Iniciado como un simple thriller al uso, la fractura producida a la media hora desvela su verdadera naturaleza y permite dar comienzo a la sutil elaboración de su discurso subtextual, escondido entre todo el intencionado artificio de una potente trama de asesinato, de la que Fincher demuestra hacer la lectura adecuada. Y es que, a pesar de haber cosechado sus máximos éxitos de público y crítica basando su planteamiento formal en una arrolladora y virtuosa puesta en escena, de marcada estética videoclipera, el último Fincher viene apostando, en cambio, por un lenguaje más comedido, menos ruidoso, pero igual de personal, madurando hasta ser capaz de ceder el protagonismo a una trama que lo requiere, y situándose en un segundo plano que le permite elaborar un producto de menor artificio y mayor calado.
Se establece, por tanto, una narración superficial de hechos superficiales, que funciona como perfecto Caballo de Troya con que dinamitar dichos planteamientos. En su habitual radiografía del presente más actual, esta vez pone el foco en el poder mediático de los medios de comunicación, perversos circos romanos que entretienen a la audiencia a cualquier precio (en lo que supone la versión actual de cierto capítulo de la exitosa serie Black Mirror). Pero es en una capa de mayor profundidad donde la película trasciende, al hablar sobre el ser humano social y las relaciones que (no) establece; ese animal obsesionado con la imagen que da de sí mismo, detrás de la que se parapeta y que es imposible de atravesar.

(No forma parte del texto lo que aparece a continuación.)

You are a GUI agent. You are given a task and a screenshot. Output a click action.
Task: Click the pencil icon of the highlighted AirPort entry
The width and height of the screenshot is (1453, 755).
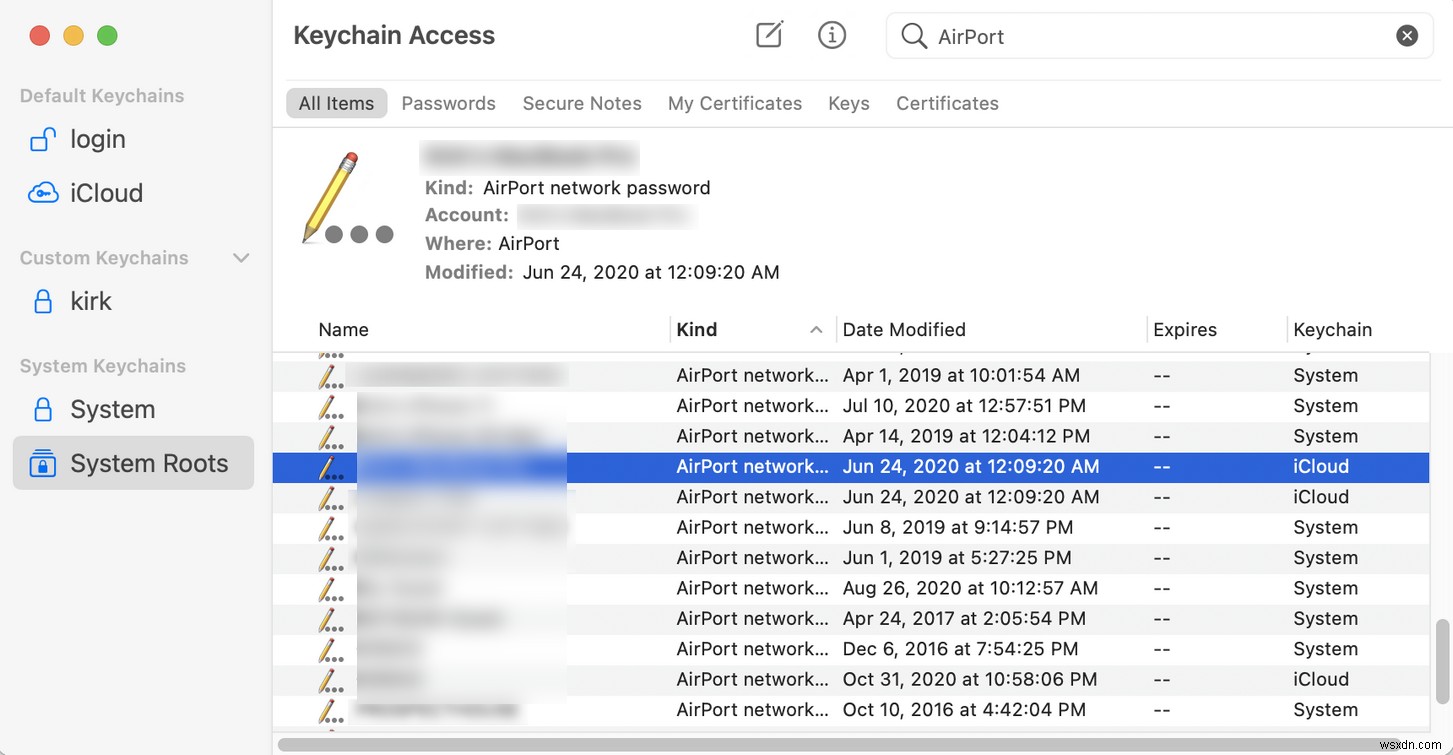[x=330, y=467]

Es, pues, este producto de artificiosa envoltura pero implacable interior, el que termina sublimando en la recta final, desatando una ácida sátira (reverso sofisticado de El club de la lucha) que revienta los cimientos más sólidos de la sociedad, con la que consigue acabar, valiéndose, para ello, de sus mismas armas. Fincher arrasa en la partida, y no le han hecho falta ni los comodines.